▶ **Given problem**
Lay out the listing below as a two-column CSV with the headers "input" and "output". Each row should hold one text and its answer, each in a single quoted field, with line breaks changed to spaces, and the pictures left out.

___ Entries provided ___

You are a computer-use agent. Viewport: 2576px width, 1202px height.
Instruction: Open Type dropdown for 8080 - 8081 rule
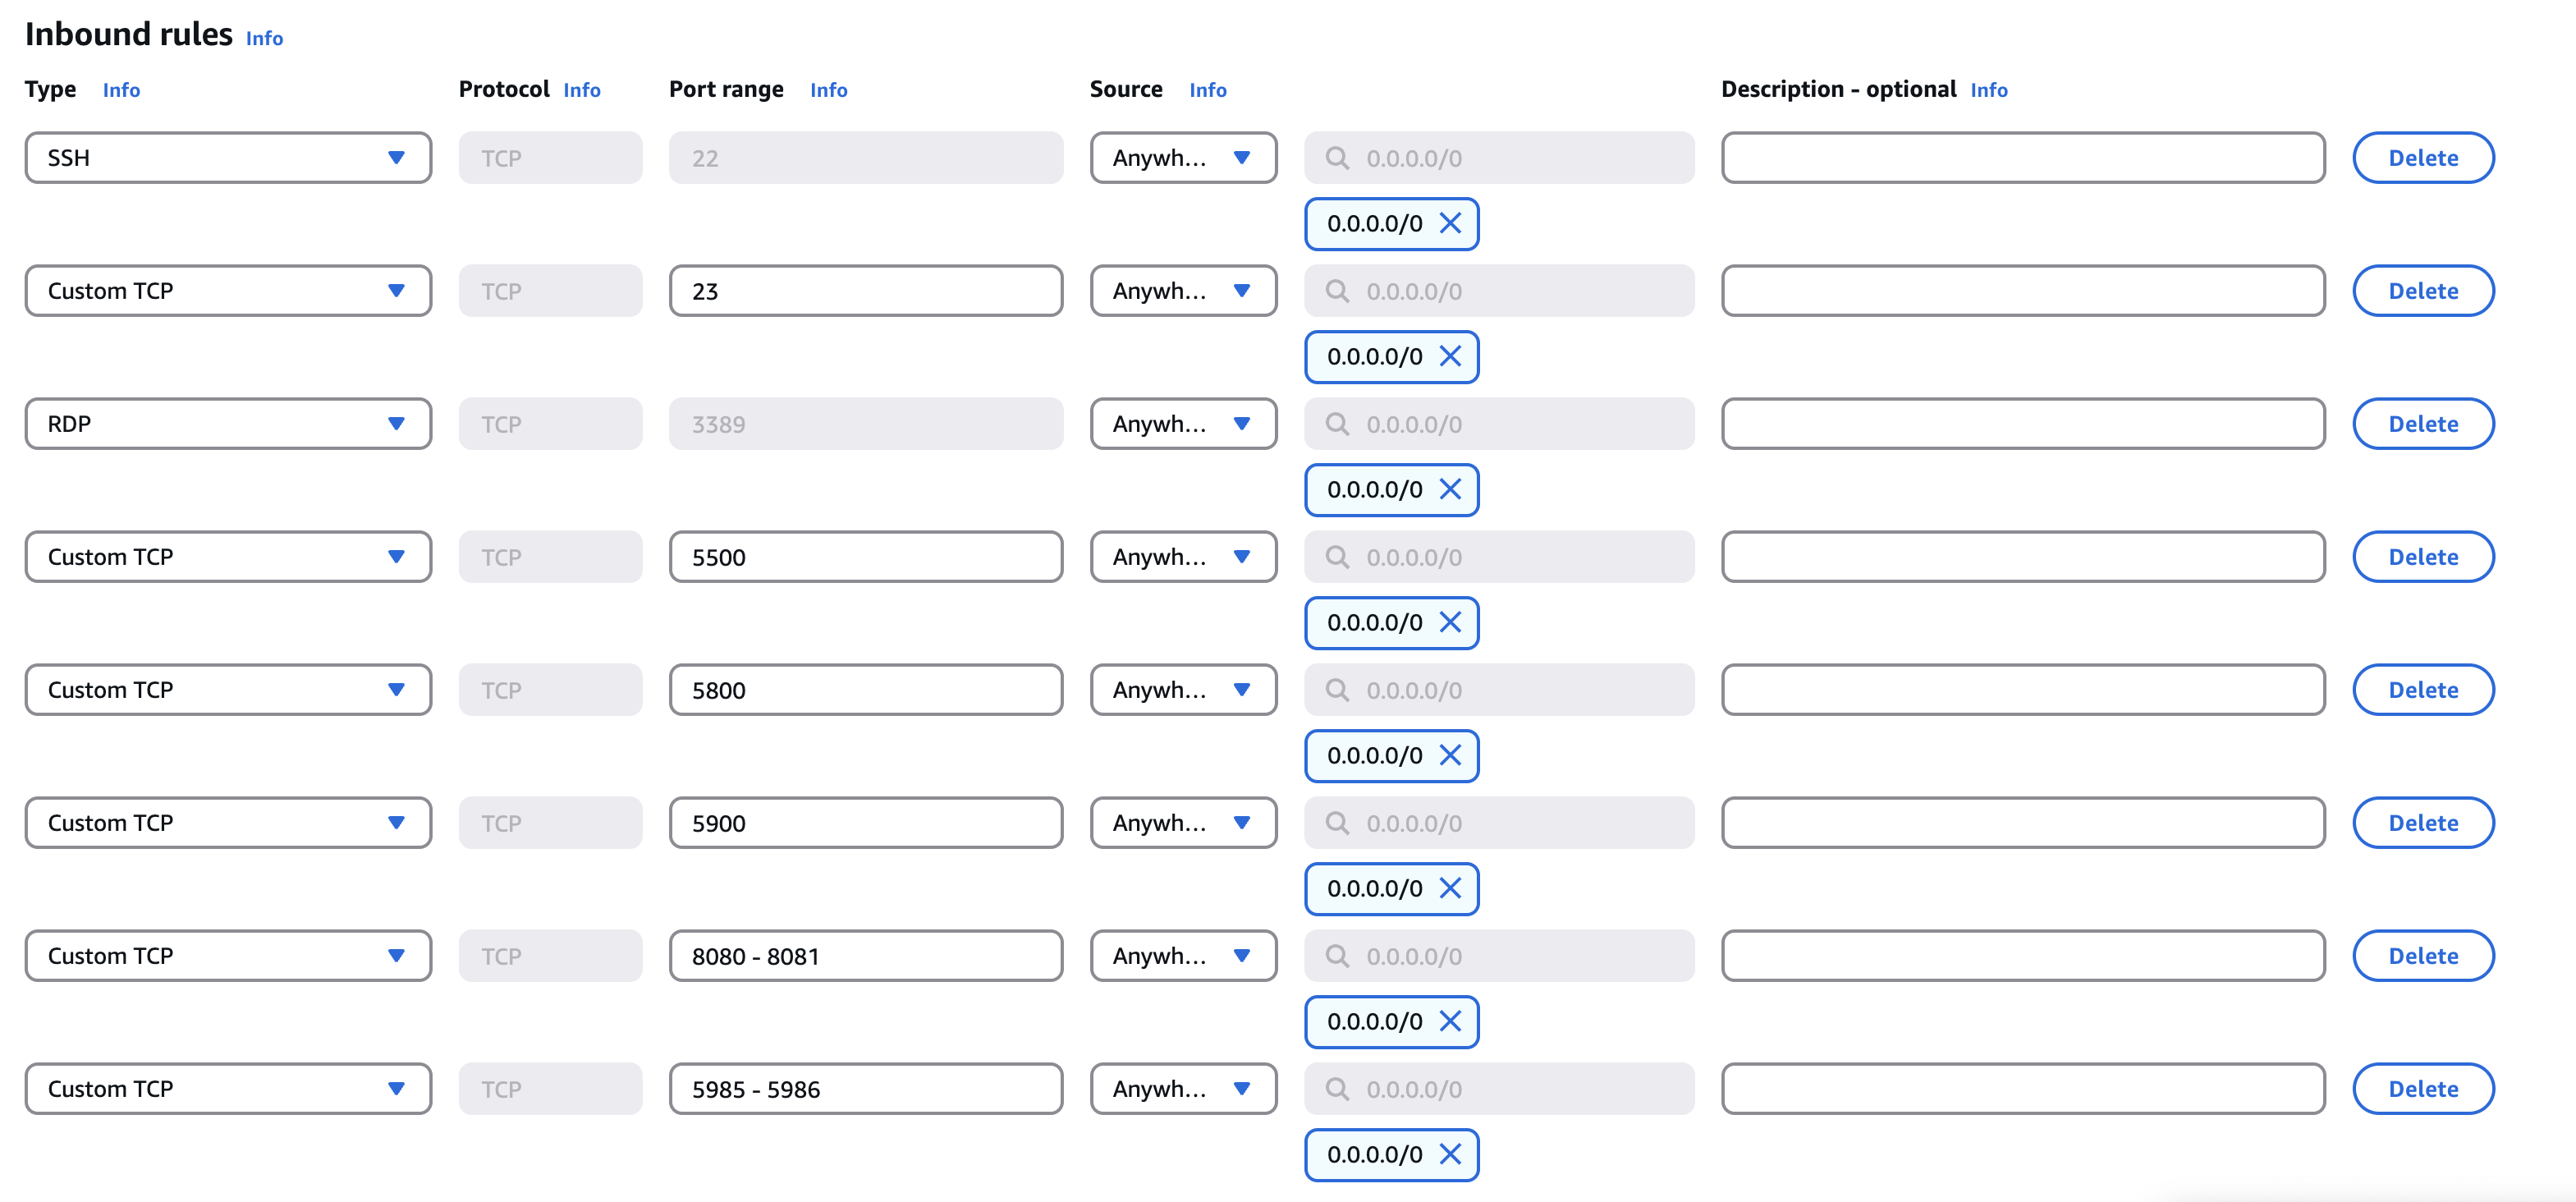point(228,956)
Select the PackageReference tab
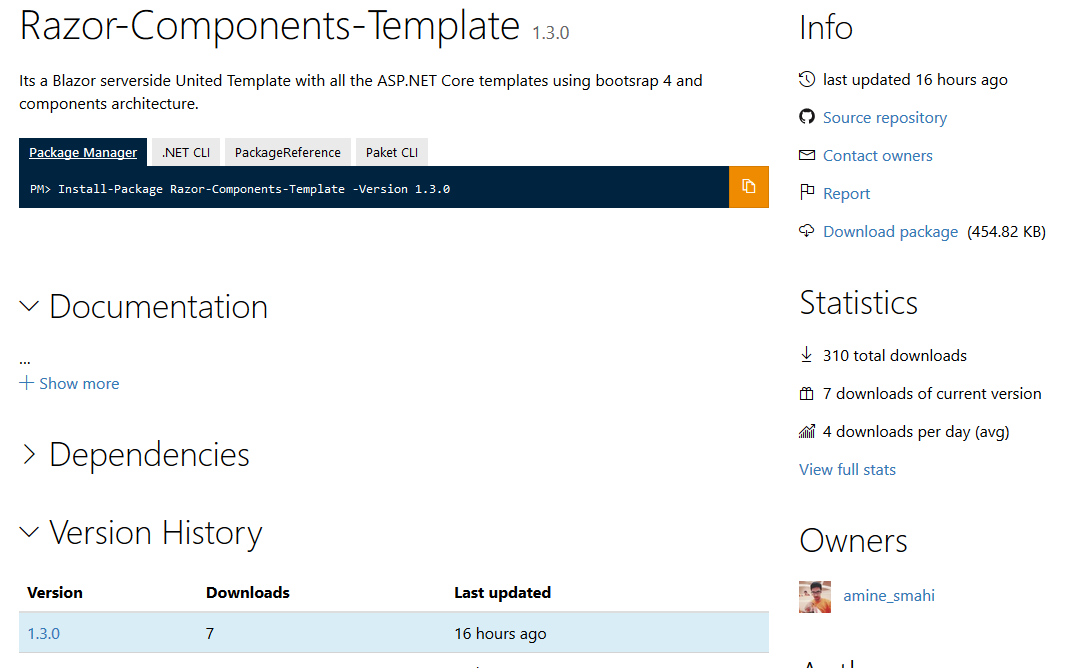The image size is (1080, 668). (287, 152)
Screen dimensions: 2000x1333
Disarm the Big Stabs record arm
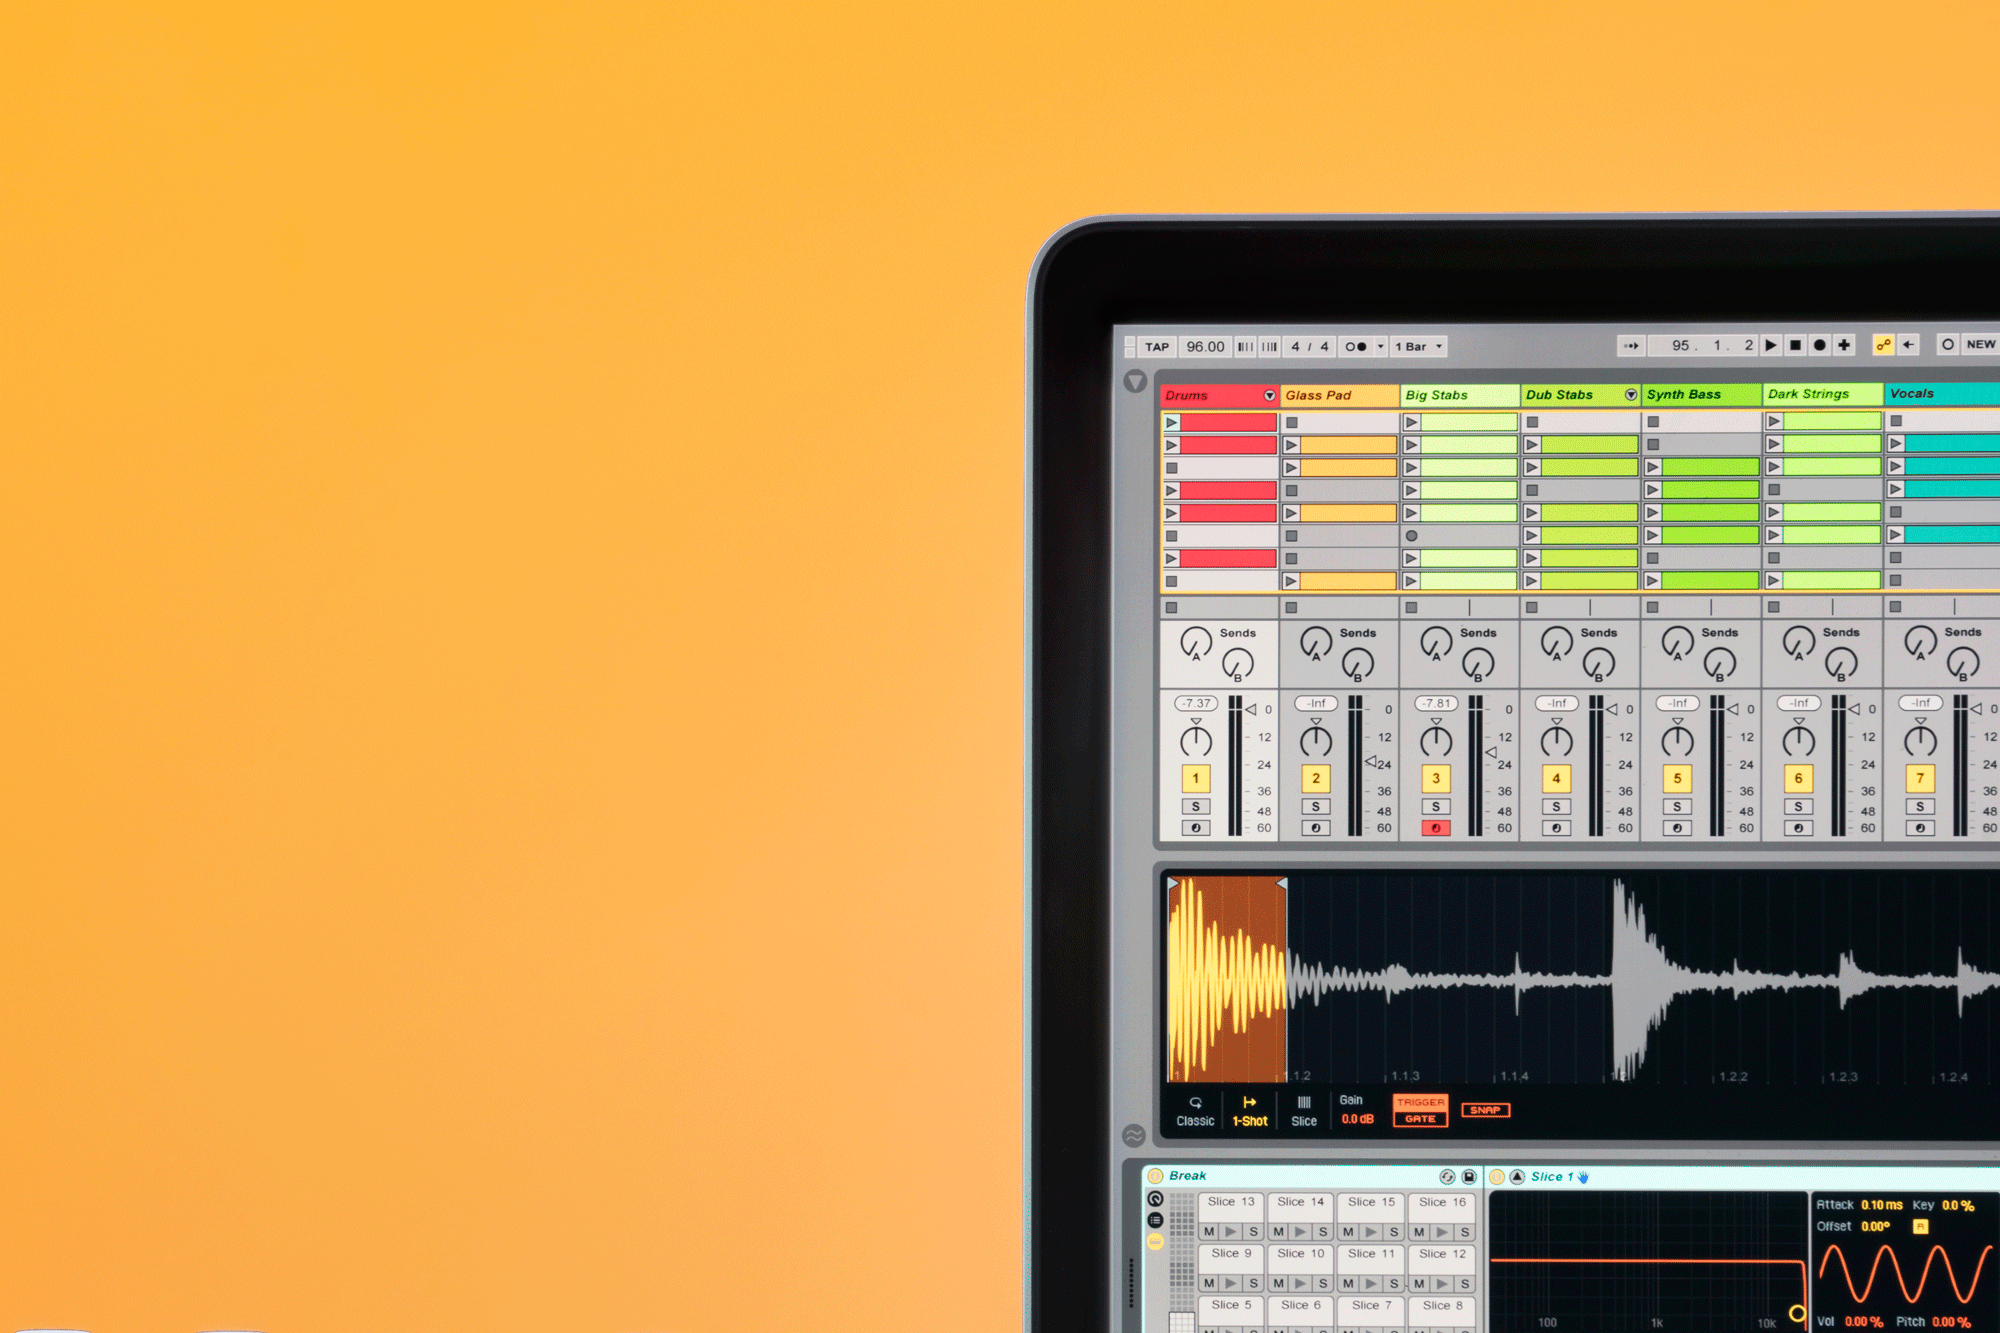[1436, 828]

___

▶ **The output**
input,output
"You are a computer-use agent. Viewport: 2576px width, 1202px height. Instruction: Open Type dropdown for 8080 - 8081 rule","point(228,956)"
"Select the PackageReference tab","The image size is (1080, 668). (287, 152)"
"Screen dimensions: 2000x1333 Disarm the Big Stabs record arm","[1436, 828]"